Leaders of top African-American civic organizations joined the Congressional Black Caucus this week to brainstorm relief measures for the disproportionate unemployment pressures felt by black workers.
A woman identified only as Christina, one of the growing number of chronically unemployed Americans without work for a year or more, told leaders that she's being pummeled by the recession.
"I'm 45-plus, I'm a black woman and I'm at a critical juncture in my career because retirement is looming in my face," she recently wrote in a letter to the National Urban League. Out of work for more than 15 months, she's also caring for her mother, who's wrestling with stage-three lung cancer on limited health benefits.

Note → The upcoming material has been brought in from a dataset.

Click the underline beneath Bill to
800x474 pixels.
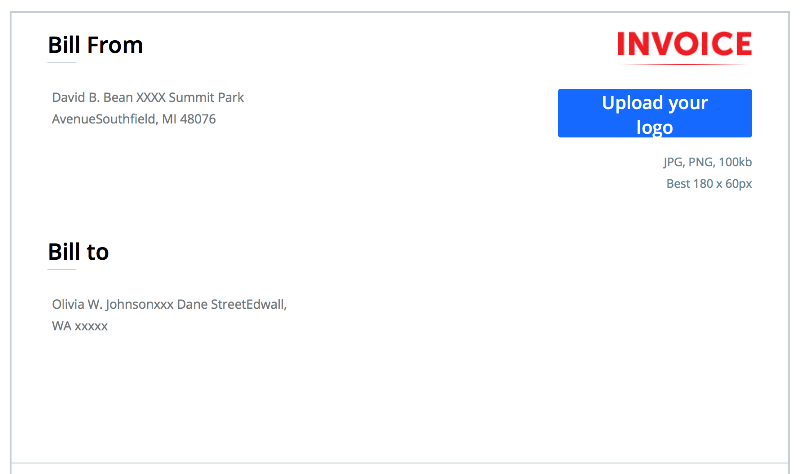click(x=62, y=270)
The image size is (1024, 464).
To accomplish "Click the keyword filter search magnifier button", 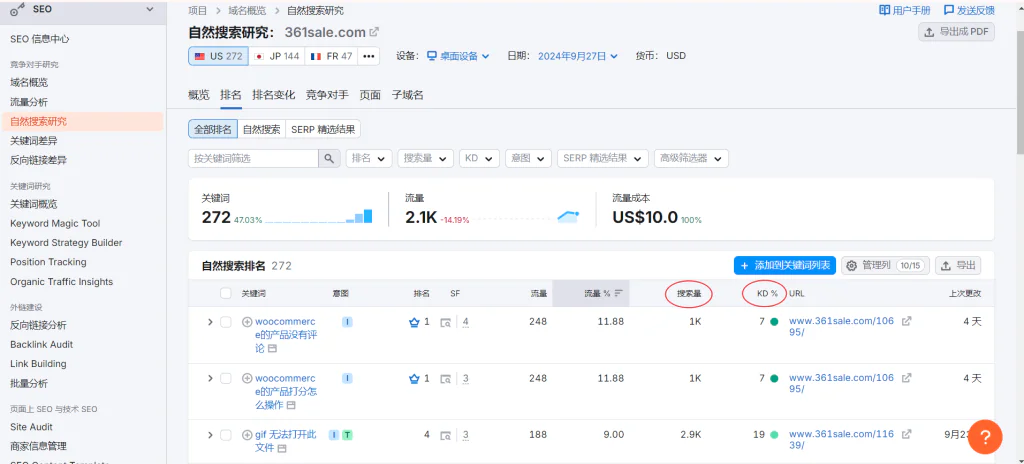I will 329,158.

"Other than scream, I'm not sure what I will do in the next few months without gainful employment," Christina's letter said.

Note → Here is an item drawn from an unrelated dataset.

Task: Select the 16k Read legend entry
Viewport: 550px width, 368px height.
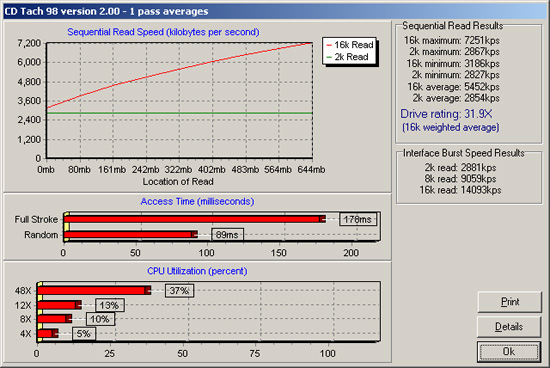Action: [350, 45]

Stories like hers resonated on Capitol Hill Wednesday during a hearing organized by the the 42-member Congressional Black Caucus to explore the crisis. The hearing was part of a five-week campaign the all-Democratic group initiated to address problems facing the chronically unemployed, said Rep. Barbara Lee, the Caucus chairwoman, from a district in California's East Bay that is more than 25 percent African-American.
If Congress can hastily assemble emergency funds to create a troop surge or bail out the nation's financial institutions, it can act quickly to help out-of-work Americans, said Marc Morial, National Urban League president and former mayor of New Orleans.
"We need a job surge in this country," he said.
The hearing sometimes drew emotional testimony from Morial and 17 other economic policy experts and leaders of black advocacy groups including Rev. Jesse Jackson and NAACP President and CEO Benjamin Todd Jealous.
The magnitude of the problem was reflected in a new report on long-term unemployment from the Congressional Joint Economic Committee, chaired by New York Rep. Carolyn Maloney. While African-Americans make up 11.5 percent of the work force, they make up 17.8 percent of the unemployed and 22.1 percent of those unemployed for at least a year, according to the report, prepared with figures compiled by the Bureau of Labor Statistics.
African-Americans with four-year degrees have an unemployment rate of 8.2 percent compared to the 4.5 percent rate of their white counterparts, the report says.
To address the crisis, several at the hearing, including Morial, Jealous and Trenton Mayor Douglas H. Palmer, announced support for a bill recently introduced by California Rep. George Miller, chairman of the House Committee on Education and Labor. The measure allocates $75 billion over two years to cities and counties for job development. Among 49 cosponsors or supporters are Reps. Yvette Clarke, Charles Rangel, Gregory Meeks, Paul Tonko and Timothy Bishop, all Democrats from New York.